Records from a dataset
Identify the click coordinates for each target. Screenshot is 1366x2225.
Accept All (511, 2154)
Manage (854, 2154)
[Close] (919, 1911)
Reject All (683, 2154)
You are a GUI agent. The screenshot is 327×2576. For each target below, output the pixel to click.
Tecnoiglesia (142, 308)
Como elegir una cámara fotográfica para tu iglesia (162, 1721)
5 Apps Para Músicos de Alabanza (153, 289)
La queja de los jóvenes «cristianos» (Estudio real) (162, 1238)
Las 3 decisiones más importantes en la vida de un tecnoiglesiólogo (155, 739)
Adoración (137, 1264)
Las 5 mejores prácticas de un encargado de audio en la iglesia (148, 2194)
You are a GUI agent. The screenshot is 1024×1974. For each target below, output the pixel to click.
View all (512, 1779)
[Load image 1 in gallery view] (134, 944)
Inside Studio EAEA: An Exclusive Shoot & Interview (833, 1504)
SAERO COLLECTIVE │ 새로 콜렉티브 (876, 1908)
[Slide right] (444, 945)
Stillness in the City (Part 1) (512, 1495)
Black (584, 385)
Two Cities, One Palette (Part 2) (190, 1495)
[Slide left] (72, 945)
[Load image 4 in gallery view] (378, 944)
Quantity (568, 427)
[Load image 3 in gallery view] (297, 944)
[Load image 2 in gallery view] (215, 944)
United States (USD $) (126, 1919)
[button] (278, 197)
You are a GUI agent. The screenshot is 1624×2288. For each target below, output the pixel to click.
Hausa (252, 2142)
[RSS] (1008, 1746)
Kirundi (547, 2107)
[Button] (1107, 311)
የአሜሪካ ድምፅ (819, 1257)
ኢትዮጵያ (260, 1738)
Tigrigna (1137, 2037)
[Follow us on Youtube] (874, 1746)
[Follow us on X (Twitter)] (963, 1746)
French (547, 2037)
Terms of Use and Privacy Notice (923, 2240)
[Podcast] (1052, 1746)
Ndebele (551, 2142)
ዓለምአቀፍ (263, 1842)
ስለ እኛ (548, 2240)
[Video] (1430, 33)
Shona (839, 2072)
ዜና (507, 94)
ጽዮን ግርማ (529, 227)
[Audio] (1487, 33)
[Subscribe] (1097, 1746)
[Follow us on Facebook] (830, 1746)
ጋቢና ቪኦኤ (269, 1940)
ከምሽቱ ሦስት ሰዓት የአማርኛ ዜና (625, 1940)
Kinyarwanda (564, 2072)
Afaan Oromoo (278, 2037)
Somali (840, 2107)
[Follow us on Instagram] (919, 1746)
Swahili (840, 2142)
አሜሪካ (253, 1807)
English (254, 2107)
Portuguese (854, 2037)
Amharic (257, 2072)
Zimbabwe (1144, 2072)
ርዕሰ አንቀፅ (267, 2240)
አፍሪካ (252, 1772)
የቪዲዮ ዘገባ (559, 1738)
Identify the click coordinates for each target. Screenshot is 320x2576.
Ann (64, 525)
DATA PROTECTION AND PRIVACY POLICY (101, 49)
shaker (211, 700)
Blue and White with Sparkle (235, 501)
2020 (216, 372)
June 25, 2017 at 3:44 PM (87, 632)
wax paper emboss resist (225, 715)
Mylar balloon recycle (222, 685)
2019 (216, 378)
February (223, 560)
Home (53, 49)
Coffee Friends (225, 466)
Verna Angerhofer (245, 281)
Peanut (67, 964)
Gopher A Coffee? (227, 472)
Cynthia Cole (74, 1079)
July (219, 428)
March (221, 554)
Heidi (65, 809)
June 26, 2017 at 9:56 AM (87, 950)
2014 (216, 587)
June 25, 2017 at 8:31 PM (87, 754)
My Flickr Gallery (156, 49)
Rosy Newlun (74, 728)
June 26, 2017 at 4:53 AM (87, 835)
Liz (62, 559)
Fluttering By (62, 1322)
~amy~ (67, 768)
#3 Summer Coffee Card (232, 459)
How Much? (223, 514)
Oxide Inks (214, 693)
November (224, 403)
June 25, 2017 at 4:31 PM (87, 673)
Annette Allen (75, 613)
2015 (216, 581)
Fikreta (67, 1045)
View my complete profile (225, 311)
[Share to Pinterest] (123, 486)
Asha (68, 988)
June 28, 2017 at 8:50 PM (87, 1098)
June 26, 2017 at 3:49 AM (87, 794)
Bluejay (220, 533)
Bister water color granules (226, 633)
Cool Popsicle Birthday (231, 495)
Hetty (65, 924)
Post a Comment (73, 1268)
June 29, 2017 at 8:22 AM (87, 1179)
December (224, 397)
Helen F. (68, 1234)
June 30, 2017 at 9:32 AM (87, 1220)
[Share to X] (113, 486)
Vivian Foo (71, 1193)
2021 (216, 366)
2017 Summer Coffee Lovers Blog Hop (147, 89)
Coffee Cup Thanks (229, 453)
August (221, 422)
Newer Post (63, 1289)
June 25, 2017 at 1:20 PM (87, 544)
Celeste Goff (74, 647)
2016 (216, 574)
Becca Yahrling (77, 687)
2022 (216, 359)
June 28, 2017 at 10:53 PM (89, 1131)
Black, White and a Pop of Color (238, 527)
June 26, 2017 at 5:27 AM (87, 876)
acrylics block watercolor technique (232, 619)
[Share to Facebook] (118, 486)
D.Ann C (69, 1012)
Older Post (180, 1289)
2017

What you need to do: Across all the entries above, count each line that has the word "Part" in it, and give only the count.

Completed task: 2